= LGBTI+ Federation =

The LGBTI+ Federation (Fédération LGBTI+), previously French Federation of LGBT Centres (Fédération Française des Centres LGBT), is the Alliance of associations and community centres for Lesbian, Gay, Bisexual, Trans, and Intersex people in France, as well as Associate Members.

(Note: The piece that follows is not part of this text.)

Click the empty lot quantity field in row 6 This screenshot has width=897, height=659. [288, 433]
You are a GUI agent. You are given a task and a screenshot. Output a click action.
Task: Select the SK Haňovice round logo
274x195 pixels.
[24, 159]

Its purpose is to create solidarity among LGBT Centers and Associate Members in France, and ensure compliance with a Code of Ethics (Article 2, 1st paragraph of the articles of association) which provides an opening to all people, the development of a policy of active prevention, etc.

==Structure==
The federation is composed of different members according to their rules:

===Fellowship===
The Fellowship of French LGBT Centers are allowed to sign the Charter.
- Cigales (Dijon)
- Gay Colors (Metz)
- Emergence57 (Sarreguemines)
- EX_Aequo_Reims (Reims)
- Forum Gay et Lesbian de Lyon (Lyon)
- I Am, I stay (Lille)
- Quazar (Angers)
- Gay Freedom Reims (Reims)
- LGP Region Centre (Tours)

===Associate members===
The associate members are individuals or legal entities wishing to support the LGBT Centers in their thoughts, actions and initiatives, they have an advisory:

Peer associations, corporations LGBT, LGBT associations animating a place, consider themselves as such and in this context closely affected by the values and objectives of the Charter or any plan to create an LGBT center or support a proposed LGBT Center
- Centre LGBT de Grenoble (Cigale) (Grenoble)
- Centre LGBT Paris-Île-de-France (Paris)
- An Nou Allé ! (Martinique et Antilles)
- Arc-en-Ciel 31 - AIHBIA (Toulouse)
- ARIS (Lyon)
- CGL Nîmes (Nîmes)
- CGLBT Rennes (Rennes)
- GAGL - Groupe Action Gay et Lesbien Loiret (Orléans)
- HOMogênE (Le Mans)
- Homo-Sphère (Nouméa)
- Les Enfants Terribles (Caen)

===Observers===
Observers (who are legal persons without being closely involved in the objectives of the Charter, identify with its values and can make a significant contribution to debates and projects of the Alliance)
- ADHEOS (Saintes)
- Agayri Southeast (Valencia)
- Agile (Clermont-Ferrand)
- Angel 34 (Montpellier)
- Angel 91 (Massy)
- Gay Aisne (Soissons)
- Arc-en-Ciel 28 (Chartres)
- CLG Nantes Atlantique (Nantes)
- Like It! (Rouen)
- Gay Union (Reunion)
- G2L - Gay and Lesbian Landes (Mont-de-Marsan)
- Homolog (Amiens)
- Approved (e) (Versailles)
- Memory of Sexualities (Marseille)

===Local correspondents===
Local correspondents (individuals who consider themselves affected by the values and objectives of the Charter or any plan to create an LGBT center or support a proposed LGBT Center).